Clone the repository and use a virtual environment to install the required Python dependencies:

git clone https://github.com/Misty-Star/MathViz.git
cd MathViz
uv venv
source .venv/bin/activate  # On Windows, use `.venv\Scripts\activate`
uv pip install -r requirements.txt

Note: If uv is not installed, please use pip install uv to install it.
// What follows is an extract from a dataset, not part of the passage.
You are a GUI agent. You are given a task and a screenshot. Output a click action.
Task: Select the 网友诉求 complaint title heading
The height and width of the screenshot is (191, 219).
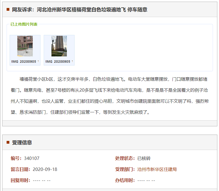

2. Build Docker Image (Recommended)

For a stable and isolated execution environment, build the Docker image:

docker build -t mathviz-runner:latest .

3. Configure Environment

Create a .env file in the project root to store your configuration. You can also specify a different path using the MCP_ENV_FILE environment variable.

.env example:

# Your OpenAI-compatible API Key
OPENAI_API_KEY=your_api_key_here

# Optional: Custom base URL for OpenAI-compatible gateway
# OPENAI_BASE_URL=https://your.gateway.com

# Model to use for code generation
OPENAI_MODEL=gpt-4o-mini

# Use the pre-built Docker image
MCP_DOCKER_IMAGE=mathviz-runner:latest
MCP_DOCKER_INSTALL_DEPS=false

# Server binding and public URL configuration
# For local development:
# MCP_SSE_HOST=127.0.0.1
# MCP_SSE_PORT=8787

# For server deployment with public access:
# MCP_SSE_HOST=0.0.0.0  # Bind to all interfaces
# MCP_SSE_PORT=8787
# MCP_PUBLIC_BASE_URL=http://YOUR_PUBLIC_IP:8787  # Public URL for image access
# 
# Alternative: specify public host/port separately
# MCP_PUBLIC_HOST=YOUR_PUBLIC_IP
# MCP_PUBLIC_PORT=8787

# Optional: Set log level (DEBUG, INFO, WARNING, ERROR)
# MCP_LOG_LEVEL=DEBUG

# Optional: Configure image output and cleanup
# MCP_IMAGE_FORMAT=svg
# MCP_IMAGES_RETENTION_DAYS=3
# MCP_IMAGES_CLEAN_INTERVAL_SEC=600

4. Run the Server

The server supports two transport protocols:

  • SSE (Server-Sent Events): Default and recommended for web-based clients.
  • stdio (Standard I/O): Fallback for local clients if HTTP dependencies are not met.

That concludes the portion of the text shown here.